▸ About this task
Only one stretch of the data below is wanted: the lines starting at the one with "Events (556, 74)" and ending at the one with "Videos (1121, 2514)", both included, given again exactly.
· · · · ·
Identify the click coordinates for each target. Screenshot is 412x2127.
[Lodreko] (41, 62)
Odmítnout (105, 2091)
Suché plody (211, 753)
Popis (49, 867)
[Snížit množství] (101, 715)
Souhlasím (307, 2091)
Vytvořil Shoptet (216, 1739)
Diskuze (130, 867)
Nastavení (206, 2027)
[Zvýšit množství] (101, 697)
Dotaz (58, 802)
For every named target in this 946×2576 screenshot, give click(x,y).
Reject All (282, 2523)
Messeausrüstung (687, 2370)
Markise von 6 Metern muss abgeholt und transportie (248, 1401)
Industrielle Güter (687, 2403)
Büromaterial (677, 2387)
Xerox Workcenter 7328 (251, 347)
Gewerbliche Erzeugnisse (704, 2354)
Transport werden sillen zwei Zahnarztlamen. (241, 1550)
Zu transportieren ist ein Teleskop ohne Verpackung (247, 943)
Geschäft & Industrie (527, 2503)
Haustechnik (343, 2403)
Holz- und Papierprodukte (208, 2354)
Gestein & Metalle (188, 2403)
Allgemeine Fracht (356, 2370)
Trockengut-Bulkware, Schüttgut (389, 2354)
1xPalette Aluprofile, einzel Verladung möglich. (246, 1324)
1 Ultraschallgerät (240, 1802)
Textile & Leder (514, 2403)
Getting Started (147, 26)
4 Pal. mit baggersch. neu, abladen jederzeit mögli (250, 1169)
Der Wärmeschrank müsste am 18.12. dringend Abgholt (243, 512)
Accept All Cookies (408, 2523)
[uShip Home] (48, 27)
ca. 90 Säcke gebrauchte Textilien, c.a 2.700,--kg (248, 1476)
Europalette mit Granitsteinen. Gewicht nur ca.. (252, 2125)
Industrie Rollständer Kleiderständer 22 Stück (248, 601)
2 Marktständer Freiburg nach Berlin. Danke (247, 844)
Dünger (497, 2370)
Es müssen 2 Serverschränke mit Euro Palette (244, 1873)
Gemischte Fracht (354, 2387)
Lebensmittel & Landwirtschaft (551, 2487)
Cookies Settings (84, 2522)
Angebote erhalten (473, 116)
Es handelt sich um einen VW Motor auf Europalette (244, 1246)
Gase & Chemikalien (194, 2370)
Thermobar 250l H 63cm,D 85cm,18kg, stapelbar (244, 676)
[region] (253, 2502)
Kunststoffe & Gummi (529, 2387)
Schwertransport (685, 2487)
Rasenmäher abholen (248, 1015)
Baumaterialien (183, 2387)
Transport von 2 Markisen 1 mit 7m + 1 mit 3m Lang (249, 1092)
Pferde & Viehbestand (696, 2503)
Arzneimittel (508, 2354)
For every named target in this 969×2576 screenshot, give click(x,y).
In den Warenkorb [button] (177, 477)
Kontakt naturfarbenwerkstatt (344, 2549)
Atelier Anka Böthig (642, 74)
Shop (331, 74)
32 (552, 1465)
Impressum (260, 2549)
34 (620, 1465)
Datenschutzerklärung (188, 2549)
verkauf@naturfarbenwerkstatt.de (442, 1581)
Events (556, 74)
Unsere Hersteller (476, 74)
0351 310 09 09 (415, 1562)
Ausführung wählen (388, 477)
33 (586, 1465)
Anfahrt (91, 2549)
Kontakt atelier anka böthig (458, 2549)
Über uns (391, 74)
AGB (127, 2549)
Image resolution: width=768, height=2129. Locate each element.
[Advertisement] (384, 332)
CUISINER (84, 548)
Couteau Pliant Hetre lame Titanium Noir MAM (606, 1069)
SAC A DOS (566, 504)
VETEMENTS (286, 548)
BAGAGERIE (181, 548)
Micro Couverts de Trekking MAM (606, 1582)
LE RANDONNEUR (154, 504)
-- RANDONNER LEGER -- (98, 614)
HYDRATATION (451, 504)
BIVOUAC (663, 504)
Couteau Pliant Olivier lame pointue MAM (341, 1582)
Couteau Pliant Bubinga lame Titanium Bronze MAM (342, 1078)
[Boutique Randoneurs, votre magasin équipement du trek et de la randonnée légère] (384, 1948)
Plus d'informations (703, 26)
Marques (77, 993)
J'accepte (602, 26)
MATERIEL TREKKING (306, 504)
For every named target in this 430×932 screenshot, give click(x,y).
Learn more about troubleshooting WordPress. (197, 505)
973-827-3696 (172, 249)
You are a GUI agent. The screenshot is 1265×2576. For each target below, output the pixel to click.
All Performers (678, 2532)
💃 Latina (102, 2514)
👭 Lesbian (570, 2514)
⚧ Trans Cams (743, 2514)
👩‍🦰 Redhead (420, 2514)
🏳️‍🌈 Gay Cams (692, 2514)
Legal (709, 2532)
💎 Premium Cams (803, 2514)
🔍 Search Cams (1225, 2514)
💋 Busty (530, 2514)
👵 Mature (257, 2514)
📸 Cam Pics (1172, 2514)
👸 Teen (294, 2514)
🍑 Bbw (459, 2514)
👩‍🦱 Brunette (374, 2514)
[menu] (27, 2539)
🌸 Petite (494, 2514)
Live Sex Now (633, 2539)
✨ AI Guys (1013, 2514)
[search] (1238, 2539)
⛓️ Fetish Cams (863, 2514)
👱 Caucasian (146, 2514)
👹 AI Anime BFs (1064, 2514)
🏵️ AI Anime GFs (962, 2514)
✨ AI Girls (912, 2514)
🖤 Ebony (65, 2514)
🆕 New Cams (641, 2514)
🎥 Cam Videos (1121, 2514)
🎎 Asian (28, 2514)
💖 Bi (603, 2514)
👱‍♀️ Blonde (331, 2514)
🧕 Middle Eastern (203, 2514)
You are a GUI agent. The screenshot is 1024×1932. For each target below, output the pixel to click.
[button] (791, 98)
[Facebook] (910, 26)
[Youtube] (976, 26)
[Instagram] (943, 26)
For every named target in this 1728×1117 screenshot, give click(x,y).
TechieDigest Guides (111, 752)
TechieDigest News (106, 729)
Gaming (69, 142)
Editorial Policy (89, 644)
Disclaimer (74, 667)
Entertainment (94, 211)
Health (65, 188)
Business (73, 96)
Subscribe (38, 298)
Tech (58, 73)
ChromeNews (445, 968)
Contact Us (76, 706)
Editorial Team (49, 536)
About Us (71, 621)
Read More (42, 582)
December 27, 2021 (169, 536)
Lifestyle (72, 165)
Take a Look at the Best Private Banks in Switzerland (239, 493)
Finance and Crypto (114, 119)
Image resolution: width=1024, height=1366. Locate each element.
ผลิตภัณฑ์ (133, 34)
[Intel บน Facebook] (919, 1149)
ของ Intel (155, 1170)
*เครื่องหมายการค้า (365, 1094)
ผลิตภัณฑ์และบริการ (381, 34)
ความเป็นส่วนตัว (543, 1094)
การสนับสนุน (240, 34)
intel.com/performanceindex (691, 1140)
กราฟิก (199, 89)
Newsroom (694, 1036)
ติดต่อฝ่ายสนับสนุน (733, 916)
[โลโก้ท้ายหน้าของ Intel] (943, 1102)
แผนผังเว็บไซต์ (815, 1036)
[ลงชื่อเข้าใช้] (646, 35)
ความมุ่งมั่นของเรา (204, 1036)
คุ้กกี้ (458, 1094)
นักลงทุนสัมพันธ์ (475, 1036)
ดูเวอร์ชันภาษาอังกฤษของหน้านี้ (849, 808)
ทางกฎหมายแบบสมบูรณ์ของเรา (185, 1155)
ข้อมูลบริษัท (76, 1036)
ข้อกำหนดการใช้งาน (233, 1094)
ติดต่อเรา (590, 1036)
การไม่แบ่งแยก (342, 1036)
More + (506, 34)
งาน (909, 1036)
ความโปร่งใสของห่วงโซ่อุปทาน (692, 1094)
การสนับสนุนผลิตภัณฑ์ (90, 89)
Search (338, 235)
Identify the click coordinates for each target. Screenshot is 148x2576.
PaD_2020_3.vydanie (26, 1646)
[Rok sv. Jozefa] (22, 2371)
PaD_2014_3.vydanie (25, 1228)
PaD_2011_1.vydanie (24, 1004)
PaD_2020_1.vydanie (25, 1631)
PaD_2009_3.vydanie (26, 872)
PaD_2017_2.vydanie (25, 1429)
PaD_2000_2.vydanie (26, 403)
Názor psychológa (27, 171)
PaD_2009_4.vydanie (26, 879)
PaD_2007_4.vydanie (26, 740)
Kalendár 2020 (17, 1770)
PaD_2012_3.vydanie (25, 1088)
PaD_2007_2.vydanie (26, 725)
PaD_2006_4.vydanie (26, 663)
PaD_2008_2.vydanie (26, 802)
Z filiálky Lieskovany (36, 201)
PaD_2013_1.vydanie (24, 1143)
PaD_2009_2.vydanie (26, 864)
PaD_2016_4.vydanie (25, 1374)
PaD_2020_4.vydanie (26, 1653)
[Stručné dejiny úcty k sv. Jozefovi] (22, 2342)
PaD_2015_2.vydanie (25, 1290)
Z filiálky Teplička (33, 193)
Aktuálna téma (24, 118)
· · · · ·
▸ Solution below
Events (556, 74)
Unsere Hersteller (476, 74)
0351 310 09 09 (415, 1562)
Ausführung wählen (388, 477)
33 (586, 1465)
Anfahrt (91, 2549)
Kontakt atelier anka böthig (458, 2549)
Über uns (391, 74)
AGB (127, 2549)
Image resolution: width=768, height=2129. Locate each element.
[Advertisement] (384, 332)
CUISINER (84, 548)
Couteau Pliant Hetre lame Titanium Noir MAM (606, 1069)
SAC A DOS (566, 504)
VETEMENTS (286, 548)
BAGAGERIE (181, 548)
Micro Couverts de Trekking MAM (606, 1582)
LE RANDONNEUR (154, 504)
-- RANDONNER LEGER -- (98, 614)
HYDRATATION (451, 504)
BIVOUAC (663, 504)
Couteau Pliant Olivier lame pointue MAM (341, 1582)
Couteau Pliant Bubinga lame Titanium Bronze MAM (342, 1078)
[Boutique Randoneurs, votre magasin équipement du trek et de la randonnée légère] (384, 1948)
Plus d'informations (703, 26)
Marques (77, 993)
J'accepte (602, 26)
MATERIEL TREKKING (306, 504)
For every named target in this 430×932 screenshot, give click(x,y).
Learn more about troubleshooting WordPress. (197, 505)
973-827-3696 (172, 249)
You are a GUI agent. The screenshot is 1265×2576. For each target below, output the pixel to click.
All Performers (678, 2532)
💃 Latina (102, 2514)
👭 Lesbian (570, 2514)
⚧ Trans Cams (743, 2514)
👩‍🦰 Redhead (420, 2514)
🏳️‍🌈 Gay Cams (692, 2514)
Legal (709, 2532)
💎 Premium Cams (803, 2514)
🔍 Search Cams (1225, 2514)
💋 Busty (530, 2514)
👵 Mature (257, 2514)
📸 Cam Pics (1172, 2514)
👸 Teen (294, 2514)
🍑 Bbw (459, 2514)
👩‍🦱 Brunette (374, 2514)
[menu] (27, 2539)
🌸 Petite (494, 2514)
Live Sex Now (633, 2539)
✨ AI Guys (1013, 2514)
[search] (1238, 2539)
⛓️ Fetish Cams (863, 2514)
👱 Caucasian (146, 2514)
👹 AI Anime BFs (1064, 2514)
🏵️ AI Anime GFs (962, 2514)
✨ AI Girls (912, 2514)
🖤 Ebony (65, 2514)
🆕 New Cams (641, 2514)
🎥 Cam Videos (1121, 2514)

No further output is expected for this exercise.